Quanto melhores tenham sido as vendas natalinas, melhor será o ciclo de reposição de estoques do primeiro trimestre do ano. No geral, trabalha-se com um ciclo de reposição dentro da normalidade. Nesse contexto, o ritmo de crescimento da produção industrial no primeiro trimestre de 2005 deve continuar se acomodando a um patamar mais baixo, movimento já verificado em outubro e que deverá repetir-se em novembro caso a tendência apontada pelos indicadores antecedentes se confirme.

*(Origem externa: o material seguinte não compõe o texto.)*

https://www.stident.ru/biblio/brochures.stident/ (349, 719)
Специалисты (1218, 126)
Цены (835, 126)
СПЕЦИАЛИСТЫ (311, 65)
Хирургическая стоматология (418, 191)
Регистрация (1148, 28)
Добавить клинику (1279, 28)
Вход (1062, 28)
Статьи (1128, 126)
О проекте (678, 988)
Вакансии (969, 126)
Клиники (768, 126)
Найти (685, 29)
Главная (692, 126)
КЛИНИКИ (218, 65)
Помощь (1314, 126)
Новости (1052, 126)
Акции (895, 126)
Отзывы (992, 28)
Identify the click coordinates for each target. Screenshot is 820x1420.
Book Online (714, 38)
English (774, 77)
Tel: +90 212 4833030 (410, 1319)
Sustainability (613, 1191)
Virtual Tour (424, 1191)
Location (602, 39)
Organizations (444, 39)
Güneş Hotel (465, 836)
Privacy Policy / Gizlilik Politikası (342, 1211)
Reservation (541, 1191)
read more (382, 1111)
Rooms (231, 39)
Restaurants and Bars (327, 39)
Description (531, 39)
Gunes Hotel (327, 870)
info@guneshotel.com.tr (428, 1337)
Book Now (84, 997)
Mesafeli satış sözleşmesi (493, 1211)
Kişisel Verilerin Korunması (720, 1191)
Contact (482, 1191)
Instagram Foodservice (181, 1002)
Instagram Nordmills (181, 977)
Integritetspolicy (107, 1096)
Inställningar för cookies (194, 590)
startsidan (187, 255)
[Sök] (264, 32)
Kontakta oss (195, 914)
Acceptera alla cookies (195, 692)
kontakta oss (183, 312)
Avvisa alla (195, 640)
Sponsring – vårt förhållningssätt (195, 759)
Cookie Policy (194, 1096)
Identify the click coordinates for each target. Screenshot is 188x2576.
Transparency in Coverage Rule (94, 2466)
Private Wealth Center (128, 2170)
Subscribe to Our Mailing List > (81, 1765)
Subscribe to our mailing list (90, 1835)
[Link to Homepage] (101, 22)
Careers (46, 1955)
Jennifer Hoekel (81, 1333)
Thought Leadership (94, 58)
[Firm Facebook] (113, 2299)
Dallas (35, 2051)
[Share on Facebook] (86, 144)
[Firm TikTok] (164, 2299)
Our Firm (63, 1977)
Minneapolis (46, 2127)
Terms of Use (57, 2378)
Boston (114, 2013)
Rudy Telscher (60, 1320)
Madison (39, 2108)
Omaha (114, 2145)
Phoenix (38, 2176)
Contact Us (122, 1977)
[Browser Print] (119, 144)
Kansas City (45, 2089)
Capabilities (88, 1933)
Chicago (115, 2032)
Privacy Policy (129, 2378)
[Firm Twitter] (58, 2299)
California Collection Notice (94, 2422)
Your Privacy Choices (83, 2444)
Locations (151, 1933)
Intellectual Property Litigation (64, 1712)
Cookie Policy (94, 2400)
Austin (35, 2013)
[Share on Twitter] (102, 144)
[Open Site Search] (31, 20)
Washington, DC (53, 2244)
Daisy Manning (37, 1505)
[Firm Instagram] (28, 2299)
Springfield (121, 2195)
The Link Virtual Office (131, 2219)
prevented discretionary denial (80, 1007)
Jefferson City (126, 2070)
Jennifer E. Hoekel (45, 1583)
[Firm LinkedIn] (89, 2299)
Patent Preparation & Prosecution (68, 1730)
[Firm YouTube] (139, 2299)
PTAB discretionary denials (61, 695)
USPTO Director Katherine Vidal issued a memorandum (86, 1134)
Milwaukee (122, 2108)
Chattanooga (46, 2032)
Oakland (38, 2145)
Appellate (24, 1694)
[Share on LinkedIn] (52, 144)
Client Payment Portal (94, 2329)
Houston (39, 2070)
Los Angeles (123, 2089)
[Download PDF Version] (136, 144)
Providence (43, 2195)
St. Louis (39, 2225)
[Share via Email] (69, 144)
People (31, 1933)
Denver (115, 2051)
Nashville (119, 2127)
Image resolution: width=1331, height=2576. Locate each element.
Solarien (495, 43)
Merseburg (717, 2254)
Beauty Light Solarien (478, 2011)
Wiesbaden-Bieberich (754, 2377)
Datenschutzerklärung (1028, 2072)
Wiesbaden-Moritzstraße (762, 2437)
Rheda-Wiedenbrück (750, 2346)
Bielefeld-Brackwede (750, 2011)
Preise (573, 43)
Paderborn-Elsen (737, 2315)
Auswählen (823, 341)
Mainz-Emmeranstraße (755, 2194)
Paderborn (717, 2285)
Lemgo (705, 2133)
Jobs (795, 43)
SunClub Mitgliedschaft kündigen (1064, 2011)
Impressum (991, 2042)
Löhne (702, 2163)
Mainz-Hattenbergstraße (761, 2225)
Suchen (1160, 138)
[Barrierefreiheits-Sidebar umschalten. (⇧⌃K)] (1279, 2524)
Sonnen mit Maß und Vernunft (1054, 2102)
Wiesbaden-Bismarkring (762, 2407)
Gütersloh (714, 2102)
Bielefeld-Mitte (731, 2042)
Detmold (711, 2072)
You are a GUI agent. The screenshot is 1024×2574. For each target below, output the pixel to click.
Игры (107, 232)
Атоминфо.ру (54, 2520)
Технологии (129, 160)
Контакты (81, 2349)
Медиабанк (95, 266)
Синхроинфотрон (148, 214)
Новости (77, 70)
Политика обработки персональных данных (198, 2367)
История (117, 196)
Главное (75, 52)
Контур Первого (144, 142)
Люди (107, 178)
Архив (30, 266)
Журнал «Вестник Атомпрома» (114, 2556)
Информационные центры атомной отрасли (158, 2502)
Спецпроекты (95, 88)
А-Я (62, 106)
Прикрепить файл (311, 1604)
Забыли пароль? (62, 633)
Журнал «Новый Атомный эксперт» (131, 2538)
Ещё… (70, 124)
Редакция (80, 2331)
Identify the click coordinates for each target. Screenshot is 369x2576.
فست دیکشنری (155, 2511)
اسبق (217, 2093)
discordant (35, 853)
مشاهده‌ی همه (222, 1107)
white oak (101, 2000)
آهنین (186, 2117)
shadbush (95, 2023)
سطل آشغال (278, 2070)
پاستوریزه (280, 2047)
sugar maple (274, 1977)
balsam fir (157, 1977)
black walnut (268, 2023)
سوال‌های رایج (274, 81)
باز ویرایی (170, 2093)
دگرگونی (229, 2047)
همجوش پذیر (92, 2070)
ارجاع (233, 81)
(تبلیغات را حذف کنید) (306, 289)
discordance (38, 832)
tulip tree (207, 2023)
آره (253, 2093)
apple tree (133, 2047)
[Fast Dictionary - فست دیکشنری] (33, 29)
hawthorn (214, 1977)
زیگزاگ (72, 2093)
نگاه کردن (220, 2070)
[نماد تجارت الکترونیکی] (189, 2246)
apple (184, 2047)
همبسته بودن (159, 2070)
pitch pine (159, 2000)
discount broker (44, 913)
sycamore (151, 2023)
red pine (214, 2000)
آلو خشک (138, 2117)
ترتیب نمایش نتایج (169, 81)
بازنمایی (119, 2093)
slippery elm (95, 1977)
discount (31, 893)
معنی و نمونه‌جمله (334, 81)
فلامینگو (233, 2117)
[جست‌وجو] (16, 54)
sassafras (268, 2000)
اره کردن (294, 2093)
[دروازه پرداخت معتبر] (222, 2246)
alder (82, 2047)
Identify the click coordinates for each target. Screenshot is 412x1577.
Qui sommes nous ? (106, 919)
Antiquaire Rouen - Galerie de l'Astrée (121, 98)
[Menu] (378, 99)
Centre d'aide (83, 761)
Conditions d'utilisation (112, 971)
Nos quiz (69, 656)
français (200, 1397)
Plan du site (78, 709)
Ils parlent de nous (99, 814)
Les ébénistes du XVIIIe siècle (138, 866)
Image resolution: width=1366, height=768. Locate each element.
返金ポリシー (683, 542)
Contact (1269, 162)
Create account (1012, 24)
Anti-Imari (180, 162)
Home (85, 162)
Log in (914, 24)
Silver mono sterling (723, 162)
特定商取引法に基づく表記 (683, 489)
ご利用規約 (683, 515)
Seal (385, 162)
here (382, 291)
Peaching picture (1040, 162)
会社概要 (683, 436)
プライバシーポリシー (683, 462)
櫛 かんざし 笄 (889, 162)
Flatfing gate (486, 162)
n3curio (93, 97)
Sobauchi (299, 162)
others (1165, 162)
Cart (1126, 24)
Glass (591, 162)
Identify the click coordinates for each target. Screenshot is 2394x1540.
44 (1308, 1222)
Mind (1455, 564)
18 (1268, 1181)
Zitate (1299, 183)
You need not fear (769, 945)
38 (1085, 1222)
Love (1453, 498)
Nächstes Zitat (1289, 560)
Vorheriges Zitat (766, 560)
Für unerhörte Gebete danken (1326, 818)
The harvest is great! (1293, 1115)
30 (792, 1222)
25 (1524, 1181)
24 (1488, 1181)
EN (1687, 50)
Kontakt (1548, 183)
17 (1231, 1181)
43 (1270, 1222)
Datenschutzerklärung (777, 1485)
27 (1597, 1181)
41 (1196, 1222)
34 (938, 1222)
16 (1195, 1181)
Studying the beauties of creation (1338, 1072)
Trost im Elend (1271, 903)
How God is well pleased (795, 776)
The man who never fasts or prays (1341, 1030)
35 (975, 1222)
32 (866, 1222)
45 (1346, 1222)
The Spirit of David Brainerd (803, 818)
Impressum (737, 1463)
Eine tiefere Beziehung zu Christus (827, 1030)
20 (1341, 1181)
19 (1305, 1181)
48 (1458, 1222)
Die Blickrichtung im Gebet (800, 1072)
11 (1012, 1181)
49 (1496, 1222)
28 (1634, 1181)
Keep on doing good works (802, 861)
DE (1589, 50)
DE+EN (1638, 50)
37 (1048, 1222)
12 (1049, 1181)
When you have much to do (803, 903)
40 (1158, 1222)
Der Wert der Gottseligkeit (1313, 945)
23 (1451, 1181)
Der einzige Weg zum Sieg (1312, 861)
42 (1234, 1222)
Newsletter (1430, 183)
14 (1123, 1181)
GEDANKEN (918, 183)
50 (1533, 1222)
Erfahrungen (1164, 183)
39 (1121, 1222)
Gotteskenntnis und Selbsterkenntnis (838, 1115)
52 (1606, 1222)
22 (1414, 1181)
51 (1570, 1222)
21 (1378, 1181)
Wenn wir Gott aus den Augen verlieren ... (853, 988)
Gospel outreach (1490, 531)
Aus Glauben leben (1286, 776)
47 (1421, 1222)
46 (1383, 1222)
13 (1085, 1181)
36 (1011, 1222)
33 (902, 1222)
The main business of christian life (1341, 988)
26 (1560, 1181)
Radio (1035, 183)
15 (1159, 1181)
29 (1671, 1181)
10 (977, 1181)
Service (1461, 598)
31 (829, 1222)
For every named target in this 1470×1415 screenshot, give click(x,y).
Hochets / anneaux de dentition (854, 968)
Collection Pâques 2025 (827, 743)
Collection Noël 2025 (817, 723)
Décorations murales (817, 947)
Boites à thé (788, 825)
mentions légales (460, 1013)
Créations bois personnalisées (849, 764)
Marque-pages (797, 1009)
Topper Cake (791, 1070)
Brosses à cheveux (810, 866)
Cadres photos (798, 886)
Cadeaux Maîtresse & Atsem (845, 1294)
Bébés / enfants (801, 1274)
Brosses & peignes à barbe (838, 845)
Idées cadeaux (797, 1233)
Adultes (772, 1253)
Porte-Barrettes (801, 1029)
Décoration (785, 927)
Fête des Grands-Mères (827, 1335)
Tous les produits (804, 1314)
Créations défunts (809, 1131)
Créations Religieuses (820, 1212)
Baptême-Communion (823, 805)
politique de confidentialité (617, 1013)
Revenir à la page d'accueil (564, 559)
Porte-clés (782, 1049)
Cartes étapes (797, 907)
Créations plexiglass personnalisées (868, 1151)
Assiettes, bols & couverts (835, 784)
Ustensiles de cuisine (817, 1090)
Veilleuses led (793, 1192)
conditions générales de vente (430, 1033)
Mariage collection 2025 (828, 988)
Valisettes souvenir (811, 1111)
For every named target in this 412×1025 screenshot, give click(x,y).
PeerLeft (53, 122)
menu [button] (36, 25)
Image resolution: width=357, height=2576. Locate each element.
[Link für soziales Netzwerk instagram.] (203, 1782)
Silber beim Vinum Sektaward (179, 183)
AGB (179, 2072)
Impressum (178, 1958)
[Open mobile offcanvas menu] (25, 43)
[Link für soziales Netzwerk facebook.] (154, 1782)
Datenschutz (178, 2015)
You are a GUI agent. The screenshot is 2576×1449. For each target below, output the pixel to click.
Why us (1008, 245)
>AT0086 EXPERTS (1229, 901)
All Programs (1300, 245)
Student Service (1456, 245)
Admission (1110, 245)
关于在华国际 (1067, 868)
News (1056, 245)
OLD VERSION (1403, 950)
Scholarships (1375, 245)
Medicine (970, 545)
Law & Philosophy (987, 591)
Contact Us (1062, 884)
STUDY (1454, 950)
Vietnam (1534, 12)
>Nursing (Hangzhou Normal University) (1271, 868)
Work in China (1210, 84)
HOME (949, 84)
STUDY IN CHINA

Em que medida o comportamento do crédito daqui para a frente pode alterar esse cenário de acomodamento do ritmo de crescimento ou sustentá-lo em níveis mais elevados, apesar da política monetária contracionista? Em princípio, esperaríamos que, após as festas de final de ano, aquelas empresas varejistas que, apesar do aperto monetário, tiveram fôlego para manter ou até melhorar as condições financeiras para o consumidor reajustassem essas condições. Entretanto recentes mudanças estruturais no sistema de crédito podem significar um comportamento distinto do que habitualmente se observaria.
Em primeiro lugar, essas mudanças decorrem da expansão do crédito com desconto em folha de pagamento, que coloca no mercado um volume de consumidores novos, como os aposentados, e um conjunto de consumidores que, num primeiro momento, trocaram dívida cara (cheque especial, por exemplo) por essa modalidade, mas que, num segundo momento, ampliaram o consumo diante da disponibilidade desse tipo de crédito. Em segundo lugar, também tem sido destaque o movimento de associação entre varejo e sistema financeiro, observado no período recente: Pão de Açúcar-Itaú, Panashop-HSBC e Casas Bahia-Bradesco são alguns exemplos. A junção, uma vez que aumenta o potencial de comprometimento possível do varejo com o crédito ao consumo, potencializa as vendas. Em terceiro lugar, o processo de securitização de recebíveis vem se consolidando e deve ganhar impulso ainda maior com a própria expansão econômica e o crescimento do faturamento.
A essas alterações estruturais soma-se ainda um movimento conjuntural, que também tende a expandir o crédito ao consumo neste momento e que decorre da intervenção do BC no Banco Santos e da conseqüente restrição de liqüidez enfrentada pelos bancos médios. Esses bancos vêm estabelecendo acordos de cessão de operações de crédito com desconto em folha com grandes bancos (como América do Sul-Bradesco e BMC-Bradesco). Com isso, esse tipo de crédito ganha um impulso adicional.
Em suma, queremos ressaltar que mudanças importantes estão ocorrendo no mercado de crédito, principalmente no segmento ao consumidor, e que podem explicar que o consumo se tenha mantido acima do que se esperaria a partir da exclusiva observação do comportamento da massa de rendimentos e da trajetória dos juros. Também é possível que, diante dessas mudanças, a política monetária restritiva venha a ter impacto contencionista relativamente menor sobre a demanda nos próximos meses, ainda que a recuperação da renda em ritmo moderado possa, em algum momento, significar limites à expansão desse crédito. Mas, sem lugar à dúvida, estamos vivendo uma situação nova, de mudanças estruturais no mercado de crédito, com subida moderada dos juros (embora o patamar ainda seja elevadíssimo), combinação que, além do salário mínimo em R$ 300, pode dar um fôlego adicional ao consumo interno em 2005.


Maria Cristina Mendonça de Barros e Monica Baer são sócias da MB Associados.